**Saved data entries:**
▬▬▬▬▬▬▬▬▬▬

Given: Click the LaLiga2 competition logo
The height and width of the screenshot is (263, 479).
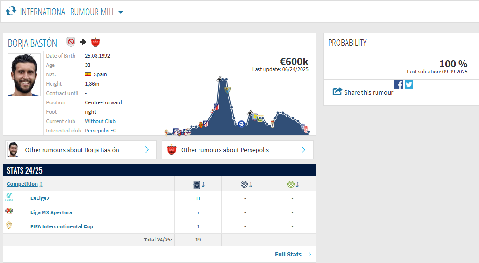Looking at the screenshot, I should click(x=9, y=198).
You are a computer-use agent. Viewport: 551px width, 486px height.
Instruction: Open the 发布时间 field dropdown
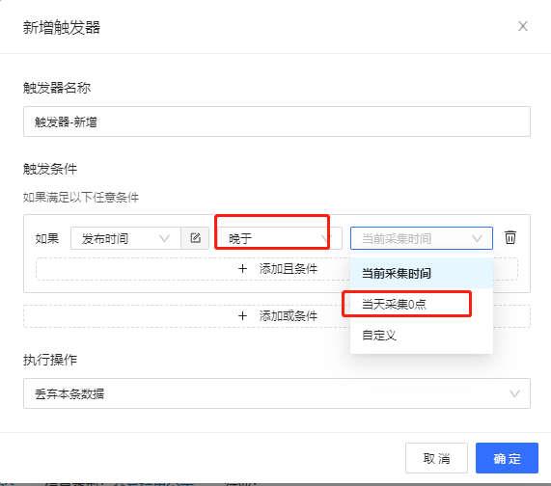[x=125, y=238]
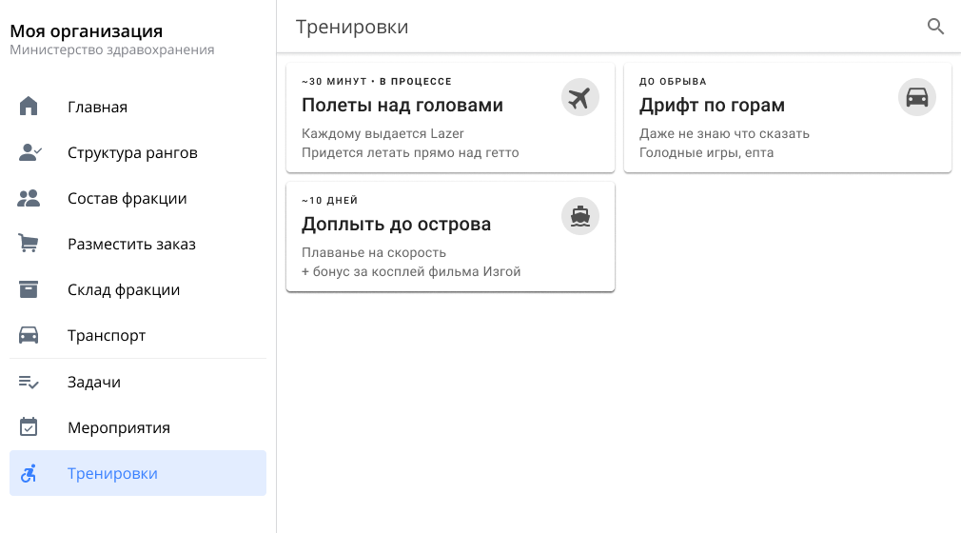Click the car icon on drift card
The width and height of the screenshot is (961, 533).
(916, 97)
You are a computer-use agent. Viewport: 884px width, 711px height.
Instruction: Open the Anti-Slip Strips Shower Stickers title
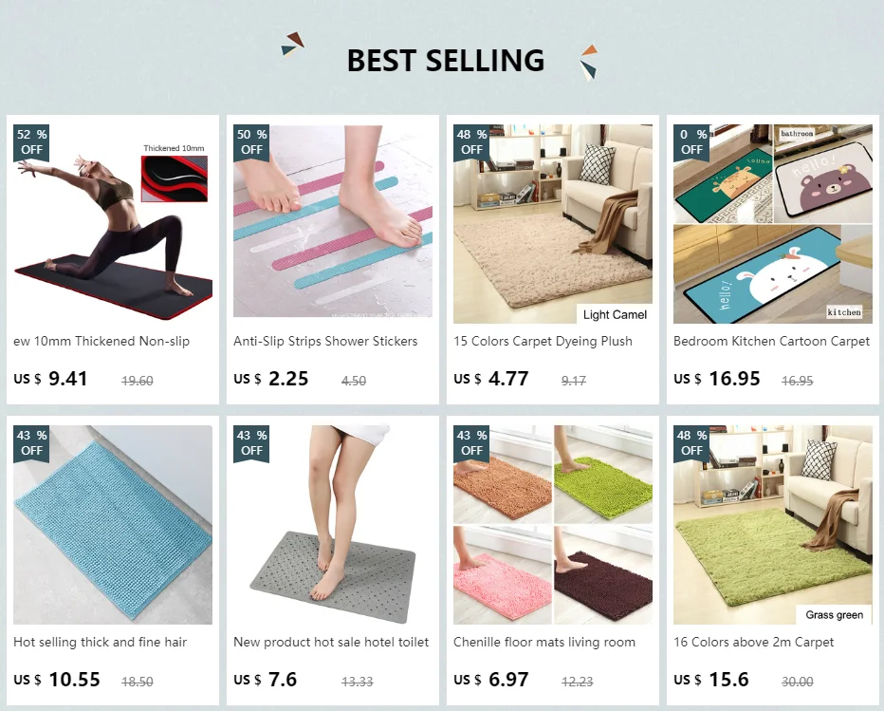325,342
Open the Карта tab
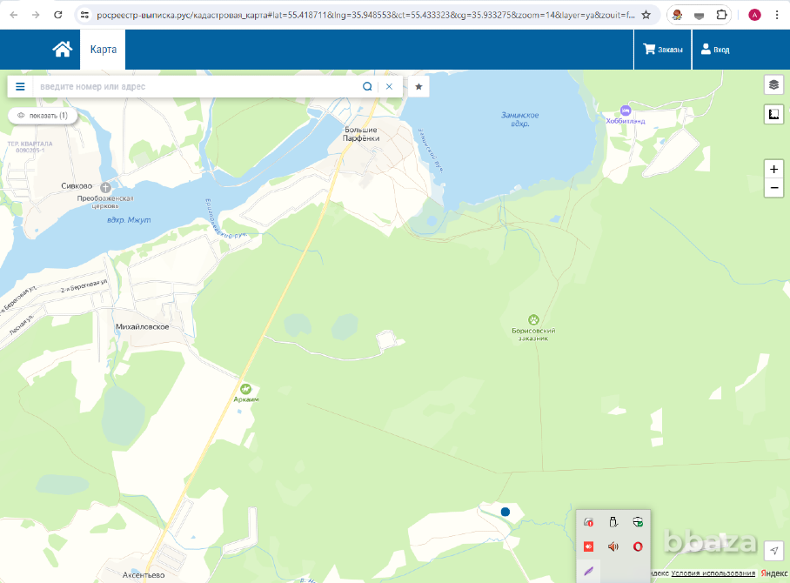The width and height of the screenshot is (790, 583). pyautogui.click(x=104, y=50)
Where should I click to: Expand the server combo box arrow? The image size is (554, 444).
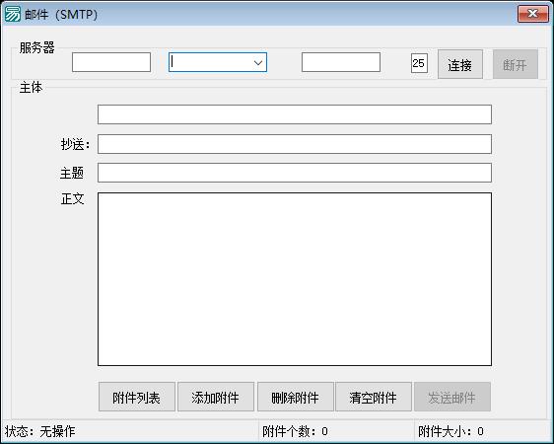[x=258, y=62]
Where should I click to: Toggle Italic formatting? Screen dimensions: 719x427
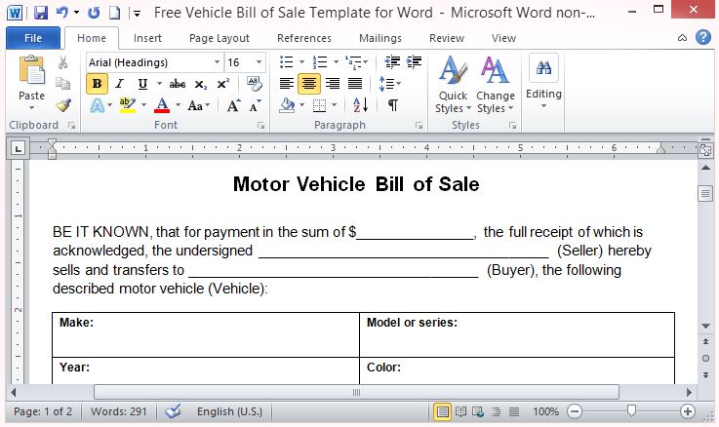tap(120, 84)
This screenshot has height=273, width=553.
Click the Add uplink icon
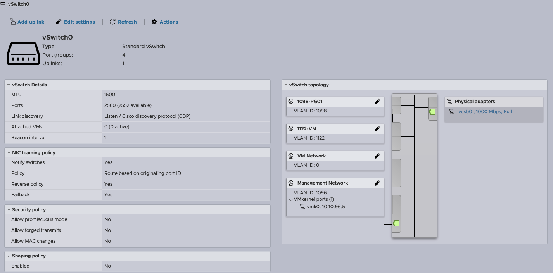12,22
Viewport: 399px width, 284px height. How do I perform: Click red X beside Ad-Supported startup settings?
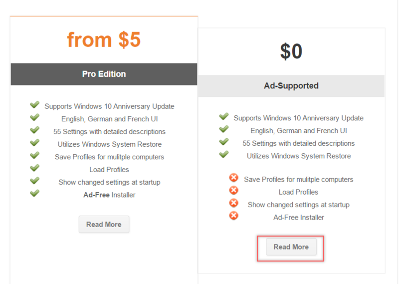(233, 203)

▬▬▬▬▬▬▬▬▬▬

Give the data above as a numbered list with one line per item. Skip any blank lines and leave out the pictures.

**WRITTEN RESPONSE:**
1. Given: Click the LaLiga2 competition logo
2. The height and width of the screenshot is (263, 479).
3. Looking at the screenshot, I should click(x=9, y=198).
4. You are a computer-use agent. Viewport: 551px width, 486px height.
5. Instruction: Open the 发布时间 field dropdown
6. [x=125, y=238]
7. Click the car icon on drift card
8. The width and height of the screenshot is (961, 533).
9. (916, 97)
10. You are a computer-use agent. Viewport: 884px width, 711px height.
11. Instruction: Open the Anti-Slip Strips Shower Stickers title
12. 325,342
13. Open the Карта tab
14. The width and height of the screenshot is (790, 583). pyautogui.click(x=104, y=50)
15. Where should I click to: Expand the server combo box arrow? The image size is (554, 444).
16. [x=258, y=62]
17. Where should I click to: Toggle Italic formatting? Screen dimensions: 719x427
18. tap(120, 84)
19. This screenshot has height=273, width=553.
20. Click the Add uplink icon
21. 12,22
22. Viewport: 399px width, 284px height. How do I perform: Click red X beside Ad-Supported startup settings?
23. (233, 203)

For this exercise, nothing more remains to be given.